AISLF Tunis 2021

Recherche de résumés des communications présentées


Communication #886 présentée dans le CR03 - Études socio-juridiques et sociologie du droit

La médication psychiatrique dans la société morale : les tribunaux ont-ils remplacé les asiles?

Mme Emmanuelle BERNHEIM
UQAM - Dpt. des Sciences Juridiques | MONTRÉAL - Canada
(avec : Guillaume OUELLET, Pierre PARISEAU-LEGAULT et Nicolas SALLÉE)

Résumé : Au Québec, l’administration de la médication psychiatrique est soumise aux mêmes exigences juridiques que tout traitement, soit le consentement libre et éclairé. En raison d’abus asilaires notoires ayant eu cours jusque dans les années 1960, les droits des patients psychiatriques sont au cœur des dispositifs juridiques et les processus judiciaires doivent en assurer la mise en œuvre. Un terrain ethnographique mené à la Commission d’examen, tribunal administratif qui fait le suivi des personnes déclarées criminellement non responsables ou inaptes à subir leur procès et qui peut les placer en détention ou les libérer en fonction du risque qu’elles représentent pour la sécurité du public, permet cependant de mettre en question la fonction strictement thérapeutique de la médication psychiatrique et le rôle des tribunaux à cet égard.
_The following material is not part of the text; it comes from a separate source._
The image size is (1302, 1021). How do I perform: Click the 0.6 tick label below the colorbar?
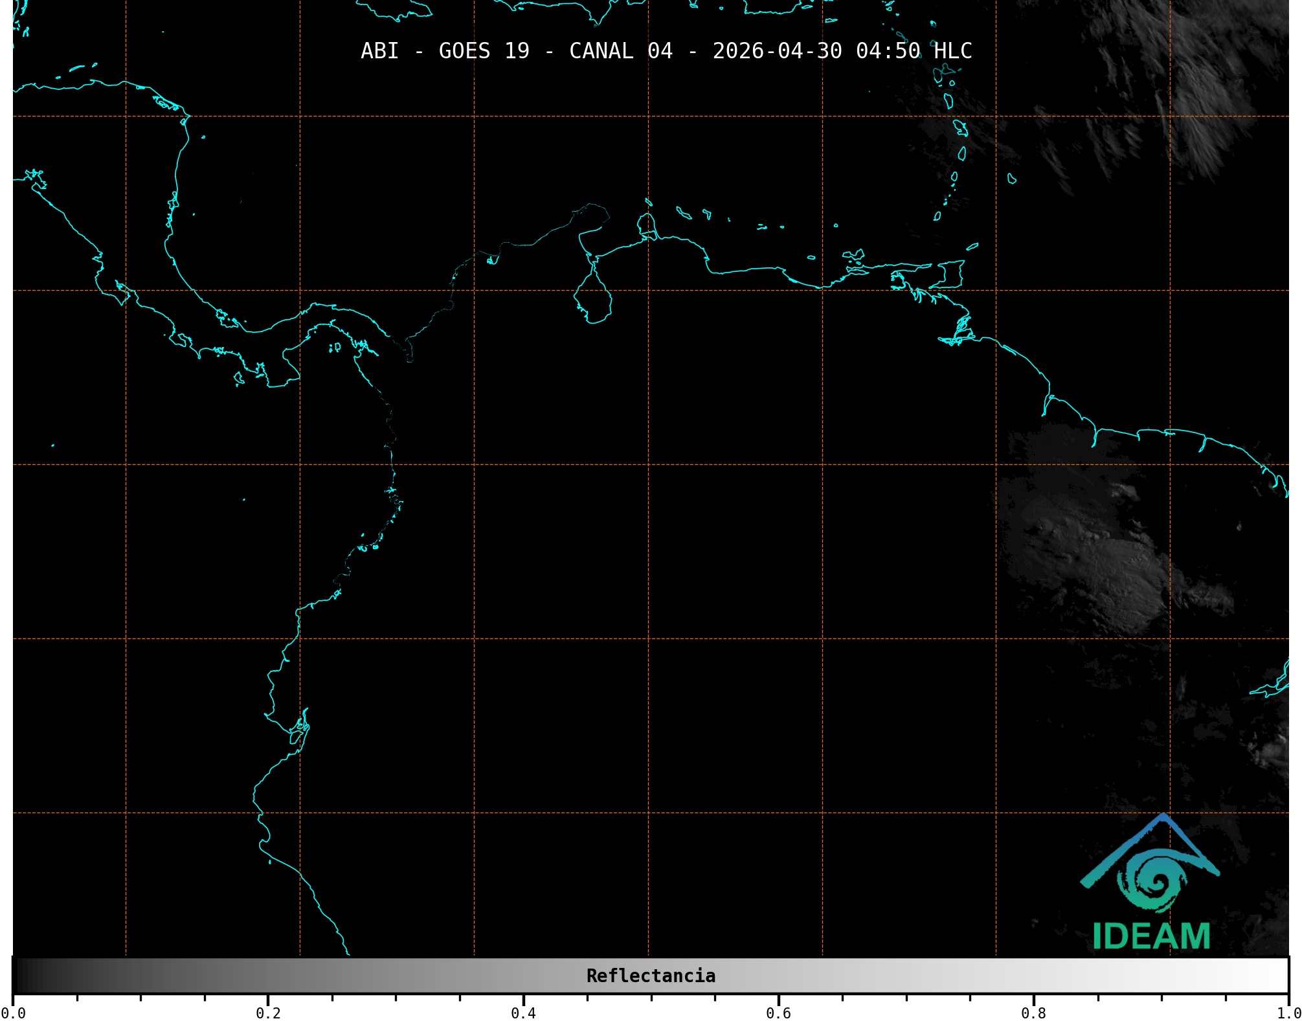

La recherche démontre que : 1- les personnes concernées vivent dans la précarité socioéconomique; 2- la preuve du risque n’est pas systématiquement établie, le débat judiciaire portant plutôt sur le style de vie, et 3- bien que la Commission ne détienne aucune compétence en matière de traitement, la médication y est systématiquement discutée, souvent présentée comme une condition de la libération. Ces résultats semblent confirmer que la médication psychiatrique joue le rôle de contrôle social que certains auteurs lui attribuent, transposant l’asile hors les murs, et mettent en lumière le rôle de premier plan qu’y tient la justice.